For each statement (a), (b) and (c), say yes or no to whether it agrees with the Ezra Hospital text below, and quote the words of the text that decide it.
(a) The Ezra Hospital housed the ENT Department and the Chest Department.
(b) Consultants regularly visited students staying in the Students' Ward.
(c) Nurses in the Students' Ward checked temperatures three times a day.

Exercise text.

▽

The Maghen David Synagogue

The Maghen David Synagogue

The Ezra Hospital was tucked away along the Colootola road adjacent to the Calcutta University complex. It was of little concern to us as students, as it housed the ENT Department and the Chest Department which consumed very little of our time during those days. However it housed the Students’ Ward as well and here students used to repair occasionally to while away their blues after a rotten examination or a dead love affair. No consultant ever ever dreamt of coming to see you and only the nurses used to check your temperature twice a day. There was ample time for smoking and adda and when you had tired of the pleasures of a sort of solitude, you requested the House Physician to discharge you so that you could go back to the hostel. When we became Interns and House Surgeons, the Ezra Block was known for its quietness and lack of the usual hustle and bustle that was the usual scene in all other wards of the Medical College. , The patients either had had a mastoidectomy or a tonsillectomy and did not need much looking after, or were long term inhabitants of the TB ward. The nurses there thus had lots of leisure to entertain the housemen and many a love affair blossomed in those hallowed premises.

△

Data listing.
▽

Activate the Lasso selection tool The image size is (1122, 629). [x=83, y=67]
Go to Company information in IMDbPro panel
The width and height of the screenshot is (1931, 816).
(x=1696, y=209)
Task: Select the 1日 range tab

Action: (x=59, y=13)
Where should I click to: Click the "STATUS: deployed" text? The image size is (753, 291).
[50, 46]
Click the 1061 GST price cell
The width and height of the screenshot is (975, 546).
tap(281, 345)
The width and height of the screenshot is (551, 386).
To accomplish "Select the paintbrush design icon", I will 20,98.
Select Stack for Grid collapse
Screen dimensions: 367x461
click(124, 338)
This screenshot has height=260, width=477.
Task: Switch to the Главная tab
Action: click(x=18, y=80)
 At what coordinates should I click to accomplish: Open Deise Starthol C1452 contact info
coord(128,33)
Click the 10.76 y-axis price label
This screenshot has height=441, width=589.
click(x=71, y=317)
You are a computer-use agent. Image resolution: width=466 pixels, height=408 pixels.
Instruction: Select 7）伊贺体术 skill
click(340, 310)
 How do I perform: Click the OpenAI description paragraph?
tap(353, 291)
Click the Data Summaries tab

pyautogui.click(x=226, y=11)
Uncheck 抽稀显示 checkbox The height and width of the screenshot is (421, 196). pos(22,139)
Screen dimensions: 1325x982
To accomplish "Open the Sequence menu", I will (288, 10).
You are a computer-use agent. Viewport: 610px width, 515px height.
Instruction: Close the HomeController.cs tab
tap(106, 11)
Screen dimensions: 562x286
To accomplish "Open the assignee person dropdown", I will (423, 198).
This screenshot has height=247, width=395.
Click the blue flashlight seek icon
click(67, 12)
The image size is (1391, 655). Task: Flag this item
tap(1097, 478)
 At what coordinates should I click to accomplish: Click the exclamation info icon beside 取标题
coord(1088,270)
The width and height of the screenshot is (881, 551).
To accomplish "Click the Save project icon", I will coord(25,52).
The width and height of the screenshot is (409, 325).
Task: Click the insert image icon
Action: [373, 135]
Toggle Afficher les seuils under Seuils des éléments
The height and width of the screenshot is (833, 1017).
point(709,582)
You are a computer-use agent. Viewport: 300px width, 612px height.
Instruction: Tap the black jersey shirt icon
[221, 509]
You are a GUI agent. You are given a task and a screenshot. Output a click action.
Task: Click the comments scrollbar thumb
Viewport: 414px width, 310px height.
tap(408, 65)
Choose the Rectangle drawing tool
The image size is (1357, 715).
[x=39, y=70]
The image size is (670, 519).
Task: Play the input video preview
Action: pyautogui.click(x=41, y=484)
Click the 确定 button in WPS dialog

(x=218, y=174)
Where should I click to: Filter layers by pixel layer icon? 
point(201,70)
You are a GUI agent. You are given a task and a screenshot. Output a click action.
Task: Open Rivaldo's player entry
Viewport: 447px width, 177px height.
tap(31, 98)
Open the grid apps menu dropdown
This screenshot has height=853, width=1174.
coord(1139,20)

△

Result.
(a) Yes: "it housed the ENT Department and the Chest Department"
(b) No: "No consultant ever ever dreamt of coming to see you"
(c) No: "only the nurses used to check your temperature twice a day"